**YOUR ASSIGNMENT**
Print word for word the first line of the records below and every following line through the one containing "Task: Open the Community tab"; print nothing else.

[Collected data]
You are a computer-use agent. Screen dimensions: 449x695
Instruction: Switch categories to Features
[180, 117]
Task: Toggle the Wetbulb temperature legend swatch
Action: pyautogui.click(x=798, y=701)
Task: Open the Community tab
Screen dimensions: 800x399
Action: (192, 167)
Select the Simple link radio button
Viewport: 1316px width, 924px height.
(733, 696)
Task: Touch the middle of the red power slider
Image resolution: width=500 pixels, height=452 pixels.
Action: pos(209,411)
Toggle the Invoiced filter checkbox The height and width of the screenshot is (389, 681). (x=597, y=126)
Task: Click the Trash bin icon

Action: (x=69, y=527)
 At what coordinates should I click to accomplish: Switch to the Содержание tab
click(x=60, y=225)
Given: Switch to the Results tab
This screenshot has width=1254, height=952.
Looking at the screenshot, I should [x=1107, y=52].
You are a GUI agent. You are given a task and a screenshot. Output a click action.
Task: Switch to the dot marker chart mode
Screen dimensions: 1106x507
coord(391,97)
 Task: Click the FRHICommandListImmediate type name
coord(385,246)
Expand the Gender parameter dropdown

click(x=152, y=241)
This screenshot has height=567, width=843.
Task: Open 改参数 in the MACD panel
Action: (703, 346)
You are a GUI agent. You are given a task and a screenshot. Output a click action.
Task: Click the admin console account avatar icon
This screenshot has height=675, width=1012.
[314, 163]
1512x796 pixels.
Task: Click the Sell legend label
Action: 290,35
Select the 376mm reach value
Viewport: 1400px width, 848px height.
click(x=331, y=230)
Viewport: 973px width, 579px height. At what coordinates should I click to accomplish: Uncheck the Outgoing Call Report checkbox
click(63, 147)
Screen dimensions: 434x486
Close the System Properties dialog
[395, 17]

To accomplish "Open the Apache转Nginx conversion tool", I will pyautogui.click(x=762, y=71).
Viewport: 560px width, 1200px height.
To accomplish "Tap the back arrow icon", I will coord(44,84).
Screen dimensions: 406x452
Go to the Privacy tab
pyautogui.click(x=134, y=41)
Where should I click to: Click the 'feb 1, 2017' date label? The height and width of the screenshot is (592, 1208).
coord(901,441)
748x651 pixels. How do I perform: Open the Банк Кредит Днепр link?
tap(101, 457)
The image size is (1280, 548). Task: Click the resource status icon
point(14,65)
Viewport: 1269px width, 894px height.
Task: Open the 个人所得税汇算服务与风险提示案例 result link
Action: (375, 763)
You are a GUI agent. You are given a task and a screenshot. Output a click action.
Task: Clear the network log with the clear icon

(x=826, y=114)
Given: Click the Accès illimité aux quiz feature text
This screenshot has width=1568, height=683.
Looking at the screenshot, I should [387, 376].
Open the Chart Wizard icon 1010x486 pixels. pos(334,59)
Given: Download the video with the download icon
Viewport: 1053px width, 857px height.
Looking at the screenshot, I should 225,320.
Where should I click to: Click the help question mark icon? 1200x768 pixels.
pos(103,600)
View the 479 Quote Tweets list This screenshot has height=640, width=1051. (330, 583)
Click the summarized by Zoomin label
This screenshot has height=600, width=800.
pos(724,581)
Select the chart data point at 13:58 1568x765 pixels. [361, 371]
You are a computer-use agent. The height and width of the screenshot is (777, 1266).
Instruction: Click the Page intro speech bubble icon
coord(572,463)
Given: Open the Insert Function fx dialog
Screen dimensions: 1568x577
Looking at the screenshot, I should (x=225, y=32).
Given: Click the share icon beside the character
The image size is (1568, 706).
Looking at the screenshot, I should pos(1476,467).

**WRITTEN SOLUTION**
You are a computer-use agent. Screen dimensions: 449x695
Instruction: Switch categories to Features
[180, 117]
Task: Toggle the Wetbulb temperature legend swatch
Action: pyautogui.click(x=798, y=701)
Task: Open the Community tab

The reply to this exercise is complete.